The consumer organisation Which? found that many members had problems due to running Trusteer Rapport, and advised against using it. They found that it could conflict with other security software, and slow or crash the Web browser. Which? emphasises that it is the bank's responsibility, not Rapport's, to protect customers' online banking, adding that online banking can be perfectly safe without Trusteer Rapport; its only benefit would be detecting a phishing site masquerading as the bank—"but plenty of other tools, including most modern browsers, can do this anyway". They clarify that the software is legitimate and respectable, but "don't feel the claims on Rapport's website add up".

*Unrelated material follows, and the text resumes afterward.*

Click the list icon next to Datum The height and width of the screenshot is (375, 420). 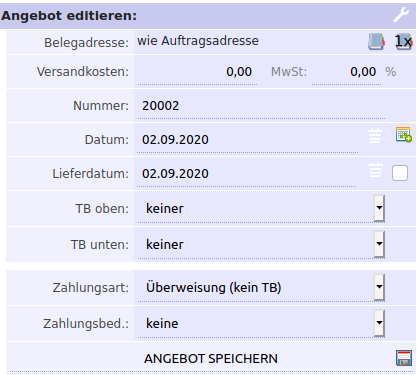click(x=375, y=136)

In a presentation given at 44con in September 2011, bypassing Trusteer Rapport's keylogger protection was shown to be relatively trivial. Shortly thereafter Trusteer confirmed that the flaw was corrected and said that even if a hacker were able to use the flaw to disable anti-keylogging functions in Rapport, other secondary security protection technologies would still be in play.

Rapport software is incompatible with Windows tool Driver Verifier and may cause Blue Screen and system crash.

==Blue Gem lawsuit==
In March 2011, Blue Gem, a rival company, filed a lawsuit against Trusteer in a California court.Trusteer has described the accusations as "baseless".